(Source data Opens)
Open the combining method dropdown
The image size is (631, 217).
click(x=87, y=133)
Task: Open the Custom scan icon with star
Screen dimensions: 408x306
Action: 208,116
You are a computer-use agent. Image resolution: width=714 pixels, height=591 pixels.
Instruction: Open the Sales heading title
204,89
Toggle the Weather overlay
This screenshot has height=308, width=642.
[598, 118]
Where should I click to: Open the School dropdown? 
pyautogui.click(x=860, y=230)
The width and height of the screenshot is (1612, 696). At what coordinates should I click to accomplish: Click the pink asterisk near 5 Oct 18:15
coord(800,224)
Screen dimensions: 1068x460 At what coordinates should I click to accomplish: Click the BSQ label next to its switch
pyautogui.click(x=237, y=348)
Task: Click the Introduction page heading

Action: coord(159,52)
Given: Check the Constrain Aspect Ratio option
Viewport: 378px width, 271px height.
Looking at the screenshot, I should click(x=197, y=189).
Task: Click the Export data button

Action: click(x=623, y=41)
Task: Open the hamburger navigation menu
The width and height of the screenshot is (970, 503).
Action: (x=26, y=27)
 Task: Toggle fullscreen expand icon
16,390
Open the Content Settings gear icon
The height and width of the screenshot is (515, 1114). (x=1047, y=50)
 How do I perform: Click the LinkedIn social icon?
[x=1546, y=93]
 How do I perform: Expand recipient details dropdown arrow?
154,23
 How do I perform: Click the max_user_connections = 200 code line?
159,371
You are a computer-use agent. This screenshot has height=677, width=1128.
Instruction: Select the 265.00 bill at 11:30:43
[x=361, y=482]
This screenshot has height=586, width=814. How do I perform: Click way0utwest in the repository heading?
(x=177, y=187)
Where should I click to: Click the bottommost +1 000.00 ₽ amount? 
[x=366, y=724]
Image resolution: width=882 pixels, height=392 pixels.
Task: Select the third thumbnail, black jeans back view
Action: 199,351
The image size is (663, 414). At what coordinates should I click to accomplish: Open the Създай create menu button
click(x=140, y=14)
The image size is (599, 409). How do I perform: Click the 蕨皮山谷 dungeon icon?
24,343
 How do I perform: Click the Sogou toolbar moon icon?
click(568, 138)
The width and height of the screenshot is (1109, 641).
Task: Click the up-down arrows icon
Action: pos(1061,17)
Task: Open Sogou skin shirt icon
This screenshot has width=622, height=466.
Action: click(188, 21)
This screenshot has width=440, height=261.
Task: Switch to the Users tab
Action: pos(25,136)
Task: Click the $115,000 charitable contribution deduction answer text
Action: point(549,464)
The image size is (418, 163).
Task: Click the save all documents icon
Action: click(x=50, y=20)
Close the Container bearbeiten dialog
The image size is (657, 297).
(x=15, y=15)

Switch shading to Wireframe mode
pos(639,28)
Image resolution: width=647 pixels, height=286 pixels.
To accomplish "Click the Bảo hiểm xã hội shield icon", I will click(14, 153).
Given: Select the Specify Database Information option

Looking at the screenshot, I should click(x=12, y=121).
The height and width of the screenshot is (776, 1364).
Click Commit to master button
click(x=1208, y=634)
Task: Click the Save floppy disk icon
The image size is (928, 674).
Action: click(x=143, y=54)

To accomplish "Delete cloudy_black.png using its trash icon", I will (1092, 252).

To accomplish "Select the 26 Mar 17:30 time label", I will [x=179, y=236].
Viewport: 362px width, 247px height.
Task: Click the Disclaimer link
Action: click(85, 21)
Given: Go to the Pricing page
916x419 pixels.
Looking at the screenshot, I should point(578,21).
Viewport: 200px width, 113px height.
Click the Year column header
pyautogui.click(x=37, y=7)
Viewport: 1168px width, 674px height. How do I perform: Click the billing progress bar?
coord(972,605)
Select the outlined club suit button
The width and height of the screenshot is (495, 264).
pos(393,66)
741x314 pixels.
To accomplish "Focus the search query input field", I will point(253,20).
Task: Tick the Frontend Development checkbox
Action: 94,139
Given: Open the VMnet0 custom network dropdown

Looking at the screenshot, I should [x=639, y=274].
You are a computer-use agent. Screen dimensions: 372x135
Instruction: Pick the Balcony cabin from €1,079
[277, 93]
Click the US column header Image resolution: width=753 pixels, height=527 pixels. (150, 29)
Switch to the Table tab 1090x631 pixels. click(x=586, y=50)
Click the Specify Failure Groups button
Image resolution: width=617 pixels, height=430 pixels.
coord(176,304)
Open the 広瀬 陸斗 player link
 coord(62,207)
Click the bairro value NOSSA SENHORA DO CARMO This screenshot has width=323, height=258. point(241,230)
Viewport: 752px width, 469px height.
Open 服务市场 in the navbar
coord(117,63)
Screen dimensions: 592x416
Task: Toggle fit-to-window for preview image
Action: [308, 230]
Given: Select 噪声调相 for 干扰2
(Source data Closes)
Return the listing. Match it exactly.

Open the combining method dropdown
The image size is (631, 217).
click(x=87, y=133)
Task: Open the Custom scan icon with star
Screen dimensions: 408x306
Action: 208,116
You are a computer-use agent. Image resolution: width=714 pixels, height=591 pixels.
Instruction: Open the Sales heading title
204,89
Toggle the Weather overlay
This screenshot has height=308, width=642.
[598, 118]
Where should I click to: Open the School dropdown? 
pyautogui.click(x=860, y=230)
The width and height of the screenshot is (1612, 696). At what coordinates should I click to accomplish: Click the pink asterisk near 5 Oct 18:15
coord(800,224)
Screen dimensions: 1068x460 At what coordinates should I click to accomplish: Click the BSQ label next to its switch
pyautogui.click(x=237, y=348)
Task: Click the Introduction page heading

Action: coord(159,52)
Given: Check the Constrain Aspect Ratio option
Viewport: 378px width, 271px height.
Looking at the screenshot, I should click(x=197, y=189).
Task: Click the Export data button

Action: click(x=623, y=41)
Task: Open the hamburger navigation menu
The width and height of the screenshot is (970, 503).
Action: (x=26, y=27)
 Task: Toggle fullscreen expand icon
16,390
Open the Content Settings gear icon
The height and width of the screenshot is (515, 1114). (x=1047, y=50)
 How do I perform: Click the LinkedIn social icon?
[x=1546, y=93]
 How do I perform: Expand recipient details dropdown arrow?
154,23
 How do I perform: Click the max_user_connections = 200 code line?
159,371
You are a computer-use agent. This screenshot has height=677, width=1128.
Instruction: Select the 265.00 bill at 11:30:43
[x=361, y=482]
This screenshot has height=586, width=814. How do I perform: Click way0utwest in the repository heading?
(x=177, y=187)
Where should I click to: Click the bottommost +1 000.00 ₽ amount? 
[x=366, y=724]
Image resolution: width=882 pixels, height=392 pixels.
Task: Select the third thumbnail, black jeans back view
Action: 199,351
The image size is (663, 414). At what coordinates should I click to accomplish: Open the Създай create menu button
click(x=140, y=14)
The image size is (599, 409). How do I perform: Click the 蕨皮山谷 dungeon icon?
24,343
 How do I perform: Click the Sogou toolbar moon icon?
click(568, 138)
The width and height of the screenshot is (1109, 641).
Task: Click the up-down arrows icon
Action: pos(1061,17)
Task: Open Sogou skin shirt icon
This screenshot has width=622, height=466.
Action: click(188, 21)
This screenshot has width=440, height=261.
Task: Switch to the Users tab
Action: pos(25,136)
Task: Click the $115,000 charitable contribution deduction answer text
Action: point(549,464)
The image size is (418, 163).
Task: Click the save all documents icon
Action: click(x=50, y=20)
Close the Container bearbeiten dialog
The image size is (657, 297).
(x=15, y=15)

Switch shading to Wireframe mode
pos(639,28)
Image resolution: width=647 pixels, height=286 pixels.
To accomplish "Click the Bảo hiểm xã hội shield icon", I will click(14, 153).
Given: Select the Specify Database Information option

Looking at the screenshot, I should click(x=12, y=121).
The height and width of the screenshot is (776, 1364).
Click Commit to master button
click(x=1208, y=634)
Task: Click the Save floppy disk icon
The image size is (928, 674).
Action: click(x=143, y=54)

To accomplish "Delete cloudy_black.png using its trash icon", I will (1092, 252).

To accomplish "Select the 26 Mar 17:30 time label", I will [x=179, y=236].
Viewport: 362px width, 247px height.
Task: Click the Disclaimer link
Action: click(85, 21)
Given: Go to the Pricing page
916x419 pixels.
Looking at the screenshot, I should point(578,21).
Viewport: 200px width, 113px height.
Click the Year column header
pyautogui.click(x=37, y=7)
Viewport: 1168px width, 674px height. How do I perform: Click the billing progress bar?
coord(972,605)
Select the outlined club suit button
The width and height of the screenshot is (495, 264).
pos(393,66)
741x314 pixels.
To accomplish "Focus the search query input field", I will point(253,20).
Task: Tick the Frontend Development checkbox
Action: 94,139
Given: Open the VMnet0 custom network dropdown

Looking at the screenshot, I should [x=639, y=274].
You are a computer-use agent. Screen dimensions: 372x135
Instruction: Pick the Balcony cabin from €1,079
[277, 93]
Click the US column header Image resolution: width=753 pixels, height=527 pixels. (150, 29)
Switch to the Table tab 1090x631 pixels. click(x=586, y=50)
Click the Specify Failure Groups button
Image resolution: width=617 pixels, height=430 pixels.
coord(176,304)
Open the 広瀬 陸斗 player link
 coord(62,207)
Click the bairro value NOSSA SENHORA DO CARMO This screenshot has width=323, height=258. point(241,230)
Viewport: 752px width, 469px height.
Open 服务市场 in the navbar
coord(117,63)
Screen dimensions: 592x416
Task: Toggle fit-to-window for preview image
Action: [308, 230]
Given: Select 噪声调相 for 干扰2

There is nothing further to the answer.